26 Février 2020, 18:47pm

Publié par Bolivar Infos

Par Róger Rumrrill

Ce qu'on appelle la Triple Frontière que le Pérou partage avec la Colombie et le Brésil, en plus de lac frontière avec le Putumayo, a été, depuis le XIX° siècle, la « frontière chaude » de notre pays en Amazonie, même plus « chaude » que la frontière avec le Brésil à Madre de Dios et avec l'Equateur dans la Cordillère du Cóndor, dans la Région de l'Amazone.

 

Sur cette Triple Frontière, la ville brésilienne la plus importante est Tabatinga. La Colombie a à Leticia (fondée par des Péruviens sur le territoire perdu) comme un véritable contrepoids économique, politique et géopolitique.

 

L'île pauvre et marginale de Santa Rosa à l'orée de l'Amazone péruvienne est le symbole et la représentation non seulement de l'abandon de la zone frontalière par le Pérou mais la preuve de la plus mauvaise négociation de la diplomatie péruvienne avec le Traité Salomón-Lozano qui a permis que les hautes terres non inondables soient cédées à la Colombie et le Pérou, pour sa part, a reçu les basses terres qui chaque année sont noyées par les diluviums croissants du puissant fleuve Amazone et où, comme on peut le supposer, il existe de fortes limitations naturelles à l'installation de populations et au développement économique. La précarité de Santa Rosa, qui flotte à cause de l'inondation annuelle, est l'exemple le plus pathétique de cette histoire.

* [Consignes de travail]:
1: Restituez à l'identique le passage du texte sur la Triple Frontière compris entre « 26 Février 2020, 18:47pm » et « Région de l'Amazone. », ces deux bornes incluses.
2: Combien de lignes des enregistrements contiennent la chaîne « click » ? Répondez uniquement par ce nombre.
Ce texte n'a aucun lien avec les enregistrements.

* [Données fournies]:

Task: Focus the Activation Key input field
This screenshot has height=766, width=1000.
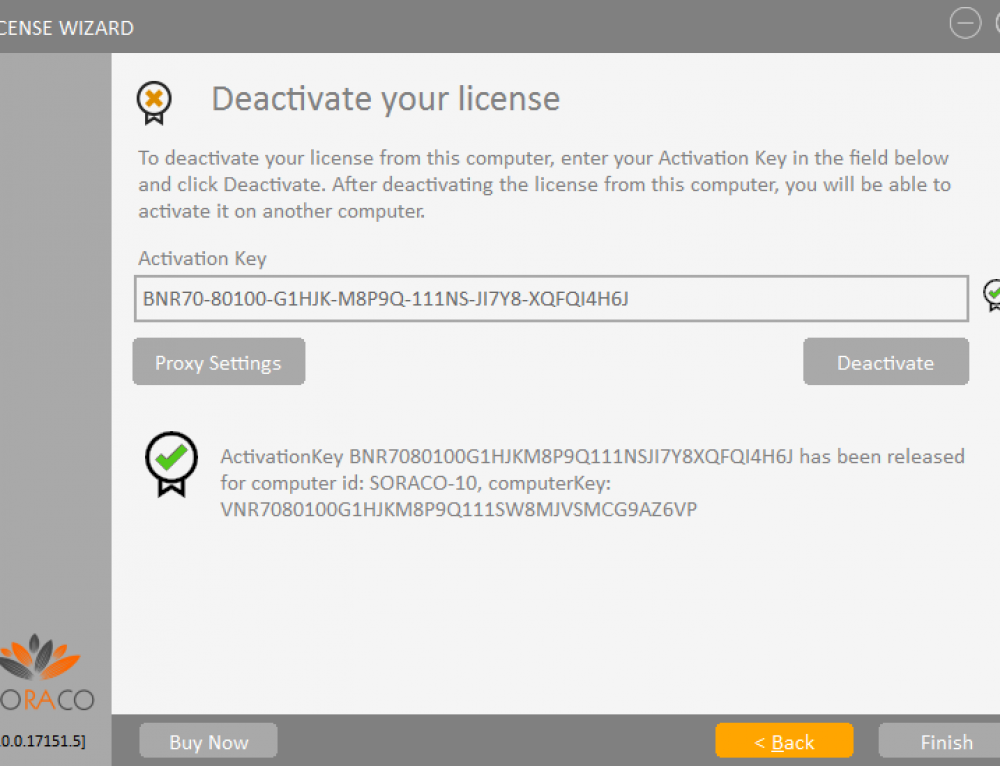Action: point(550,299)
---
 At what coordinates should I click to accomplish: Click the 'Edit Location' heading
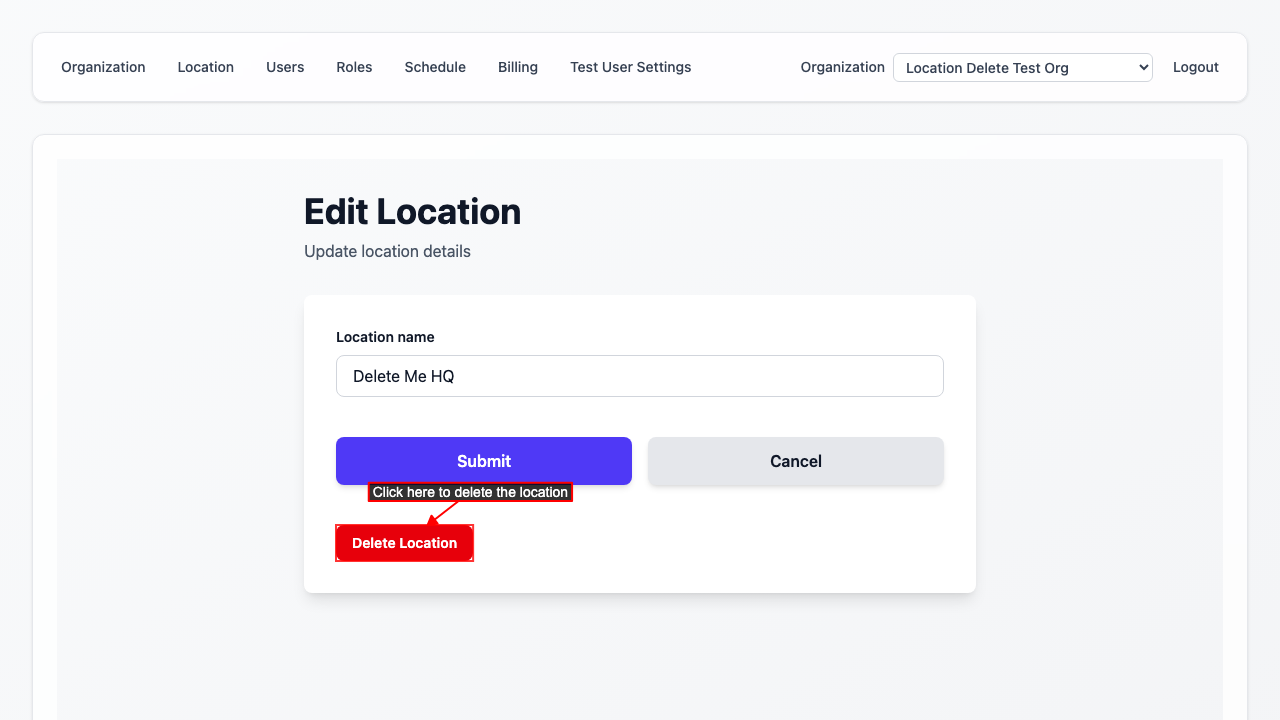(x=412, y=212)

* [Réponses attendues]:
1:
26 Février 2020, 18:47pm

Publié par Bolivar Infos

Par Róger Rumrrill

Ce qu'on appelle la Triple Frontière que le Pérou partage avec la Colombie et le Brésil, en plus de lac frontière avec le Putumayo, a été, depuis le XIX° siècle, la « frontière chaude » de notre pays en Amazonie, même plus « chaude » que la frontière avec le Brésil à Madre de Dios et avec l'Equateur dans la Cordillère du Cóndor, dans la Région de l'Amazone.

2: 1